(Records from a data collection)
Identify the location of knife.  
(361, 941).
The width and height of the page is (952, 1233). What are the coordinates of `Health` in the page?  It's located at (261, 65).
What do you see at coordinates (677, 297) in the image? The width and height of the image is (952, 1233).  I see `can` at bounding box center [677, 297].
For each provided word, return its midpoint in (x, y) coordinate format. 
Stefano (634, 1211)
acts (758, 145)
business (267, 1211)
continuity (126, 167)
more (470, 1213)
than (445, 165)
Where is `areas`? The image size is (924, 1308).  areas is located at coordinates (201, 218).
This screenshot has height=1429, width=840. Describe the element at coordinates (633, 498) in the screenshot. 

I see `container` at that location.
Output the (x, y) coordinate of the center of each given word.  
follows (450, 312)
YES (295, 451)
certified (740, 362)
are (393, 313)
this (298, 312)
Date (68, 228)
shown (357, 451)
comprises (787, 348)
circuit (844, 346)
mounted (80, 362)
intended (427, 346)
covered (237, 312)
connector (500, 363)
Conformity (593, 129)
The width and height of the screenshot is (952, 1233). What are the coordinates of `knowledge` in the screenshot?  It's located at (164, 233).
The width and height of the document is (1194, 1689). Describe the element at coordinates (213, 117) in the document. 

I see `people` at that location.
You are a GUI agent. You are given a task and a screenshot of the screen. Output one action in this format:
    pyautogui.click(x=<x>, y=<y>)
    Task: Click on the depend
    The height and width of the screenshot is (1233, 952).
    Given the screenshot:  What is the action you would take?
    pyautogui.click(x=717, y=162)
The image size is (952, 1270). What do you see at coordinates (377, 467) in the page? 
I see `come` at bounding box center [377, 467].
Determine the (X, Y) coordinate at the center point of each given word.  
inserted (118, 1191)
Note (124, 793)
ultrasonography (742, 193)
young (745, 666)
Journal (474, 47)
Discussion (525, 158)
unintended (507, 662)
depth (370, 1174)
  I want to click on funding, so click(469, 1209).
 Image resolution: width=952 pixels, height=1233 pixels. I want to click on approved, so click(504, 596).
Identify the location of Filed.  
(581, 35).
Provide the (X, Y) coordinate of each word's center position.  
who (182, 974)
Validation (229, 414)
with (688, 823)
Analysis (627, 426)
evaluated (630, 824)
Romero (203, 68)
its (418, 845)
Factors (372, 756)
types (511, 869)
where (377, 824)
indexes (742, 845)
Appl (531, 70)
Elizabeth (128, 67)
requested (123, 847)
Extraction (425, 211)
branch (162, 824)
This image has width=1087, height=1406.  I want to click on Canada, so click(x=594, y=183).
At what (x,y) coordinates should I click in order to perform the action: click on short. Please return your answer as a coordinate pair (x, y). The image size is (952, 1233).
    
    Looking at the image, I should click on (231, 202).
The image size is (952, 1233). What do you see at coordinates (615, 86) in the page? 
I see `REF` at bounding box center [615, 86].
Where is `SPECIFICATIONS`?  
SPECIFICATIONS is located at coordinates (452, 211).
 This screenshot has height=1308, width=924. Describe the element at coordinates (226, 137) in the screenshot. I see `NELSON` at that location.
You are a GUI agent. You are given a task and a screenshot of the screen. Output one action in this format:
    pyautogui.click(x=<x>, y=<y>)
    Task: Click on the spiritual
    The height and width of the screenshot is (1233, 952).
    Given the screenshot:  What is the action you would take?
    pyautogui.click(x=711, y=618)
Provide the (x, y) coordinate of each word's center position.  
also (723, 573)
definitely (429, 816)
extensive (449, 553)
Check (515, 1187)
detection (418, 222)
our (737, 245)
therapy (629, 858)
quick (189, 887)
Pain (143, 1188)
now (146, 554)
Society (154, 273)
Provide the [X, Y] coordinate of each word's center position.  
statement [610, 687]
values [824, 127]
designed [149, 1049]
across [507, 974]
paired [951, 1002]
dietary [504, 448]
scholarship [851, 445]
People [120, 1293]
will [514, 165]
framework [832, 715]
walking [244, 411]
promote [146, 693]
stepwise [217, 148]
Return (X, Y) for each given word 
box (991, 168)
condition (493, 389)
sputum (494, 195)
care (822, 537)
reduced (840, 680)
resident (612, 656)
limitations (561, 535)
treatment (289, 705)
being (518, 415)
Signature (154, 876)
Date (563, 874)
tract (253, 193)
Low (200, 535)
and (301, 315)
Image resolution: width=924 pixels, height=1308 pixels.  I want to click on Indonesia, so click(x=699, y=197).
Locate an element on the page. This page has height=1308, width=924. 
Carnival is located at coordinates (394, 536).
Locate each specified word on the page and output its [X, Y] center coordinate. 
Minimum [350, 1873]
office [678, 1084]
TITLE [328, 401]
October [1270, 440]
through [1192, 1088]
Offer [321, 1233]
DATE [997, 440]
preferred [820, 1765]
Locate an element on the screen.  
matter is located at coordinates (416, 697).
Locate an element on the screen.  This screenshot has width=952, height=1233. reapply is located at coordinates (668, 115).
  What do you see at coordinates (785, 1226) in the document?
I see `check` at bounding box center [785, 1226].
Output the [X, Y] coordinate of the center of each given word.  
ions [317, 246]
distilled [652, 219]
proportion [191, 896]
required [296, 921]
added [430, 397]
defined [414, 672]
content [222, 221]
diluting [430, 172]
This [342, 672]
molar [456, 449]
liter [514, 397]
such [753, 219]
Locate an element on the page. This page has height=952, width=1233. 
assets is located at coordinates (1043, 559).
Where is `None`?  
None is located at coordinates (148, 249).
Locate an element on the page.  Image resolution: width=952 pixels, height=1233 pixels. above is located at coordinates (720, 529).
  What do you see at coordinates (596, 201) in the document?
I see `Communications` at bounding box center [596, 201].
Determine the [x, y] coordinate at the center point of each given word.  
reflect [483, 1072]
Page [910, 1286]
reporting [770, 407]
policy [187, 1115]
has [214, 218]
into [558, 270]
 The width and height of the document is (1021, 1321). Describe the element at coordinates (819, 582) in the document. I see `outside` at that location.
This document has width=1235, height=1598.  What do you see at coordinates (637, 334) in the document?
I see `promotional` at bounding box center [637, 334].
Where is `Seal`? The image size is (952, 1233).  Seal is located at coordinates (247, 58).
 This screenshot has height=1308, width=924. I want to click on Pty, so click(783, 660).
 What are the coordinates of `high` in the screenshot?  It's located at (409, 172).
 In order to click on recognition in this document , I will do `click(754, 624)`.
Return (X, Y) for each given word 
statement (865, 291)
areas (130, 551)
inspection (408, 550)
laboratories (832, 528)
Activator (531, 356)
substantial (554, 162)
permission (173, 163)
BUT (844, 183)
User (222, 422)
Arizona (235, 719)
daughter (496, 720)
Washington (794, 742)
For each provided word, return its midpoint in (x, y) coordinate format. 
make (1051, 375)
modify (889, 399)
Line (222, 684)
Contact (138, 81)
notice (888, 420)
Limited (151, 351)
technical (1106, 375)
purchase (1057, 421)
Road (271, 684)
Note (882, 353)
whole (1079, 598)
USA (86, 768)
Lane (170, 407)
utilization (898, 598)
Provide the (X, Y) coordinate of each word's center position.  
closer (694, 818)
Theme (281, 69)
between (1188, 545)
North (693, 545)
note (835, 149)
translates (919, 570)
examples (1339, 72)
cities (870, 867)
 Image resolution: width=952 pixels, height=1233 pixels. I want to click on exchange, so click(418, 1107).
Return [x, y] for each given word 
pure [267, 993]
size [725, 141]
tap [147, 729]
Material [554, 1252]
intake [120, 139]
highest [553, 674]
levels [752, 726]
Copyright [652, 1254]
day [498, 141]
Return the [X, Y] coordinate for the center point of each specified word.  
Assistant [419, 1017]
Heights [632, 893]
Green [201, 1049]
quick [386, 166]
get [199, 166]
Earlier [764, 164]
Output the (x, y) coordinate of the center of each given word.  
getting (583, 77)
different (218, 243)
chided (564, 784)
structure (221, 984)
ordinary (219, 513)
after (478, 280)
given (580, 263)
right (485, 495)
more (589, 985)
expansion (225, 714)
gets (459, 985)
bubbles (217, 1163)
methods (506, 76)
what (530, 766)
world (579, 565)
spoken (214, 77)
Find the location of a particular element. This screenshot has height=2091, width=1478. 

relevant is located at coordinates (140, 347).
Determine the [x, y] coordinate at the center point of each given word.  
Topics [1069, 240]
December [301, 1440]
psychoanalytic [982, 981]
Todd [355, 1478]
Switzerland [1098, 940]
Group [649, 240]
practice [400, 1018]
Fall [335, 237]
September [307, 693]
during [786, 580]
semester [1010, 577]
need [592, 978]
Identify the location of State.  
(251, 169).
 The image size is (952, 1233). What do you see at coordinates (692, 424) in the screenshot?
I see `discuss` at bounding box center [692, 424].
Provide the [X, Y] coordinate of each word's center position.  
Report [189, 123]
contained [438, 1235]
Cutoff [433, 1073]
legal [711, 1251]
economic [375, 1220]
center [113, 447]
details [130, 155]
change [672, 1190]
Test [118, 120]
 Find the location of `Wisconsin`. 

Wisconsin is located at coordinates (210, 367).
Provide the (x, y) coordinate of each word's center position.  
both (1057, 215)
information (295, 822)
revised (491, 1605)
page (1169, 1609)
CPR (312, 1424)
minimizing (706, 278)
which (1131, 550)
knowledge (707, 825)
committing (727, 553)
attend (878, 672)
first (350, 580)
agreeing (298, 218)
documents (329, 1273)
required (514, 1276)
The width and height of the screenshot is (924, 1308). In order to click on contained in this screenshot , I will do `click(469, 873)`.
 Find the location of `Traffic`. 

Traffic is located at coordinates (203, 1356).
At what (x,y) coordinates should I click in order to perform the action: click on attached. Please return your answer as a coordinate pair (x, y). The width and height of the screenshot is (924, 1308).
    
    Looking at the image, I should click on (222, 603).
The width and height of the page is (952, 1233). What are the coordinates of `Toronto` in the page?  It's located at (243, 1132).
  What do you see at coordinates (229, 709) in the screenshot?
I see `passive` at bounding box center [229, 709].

> [WHAT IS ASKED] Which lines of the listing above contain the string "answer"? Pull out each of them, matching case exactly.

> [WRITTEN SOLUTION]
At what (x,y) coordinates should I click in order to perform the action: click on short. Please return your answer as a coordinate pair (x, y). The image size is (952, 1233).
At what (x,y) coordinates should I click in order to perform the action: click on attached. Please return your answer as a coordinate pair (x, y). The width and height of the screenshot is (924, 1308).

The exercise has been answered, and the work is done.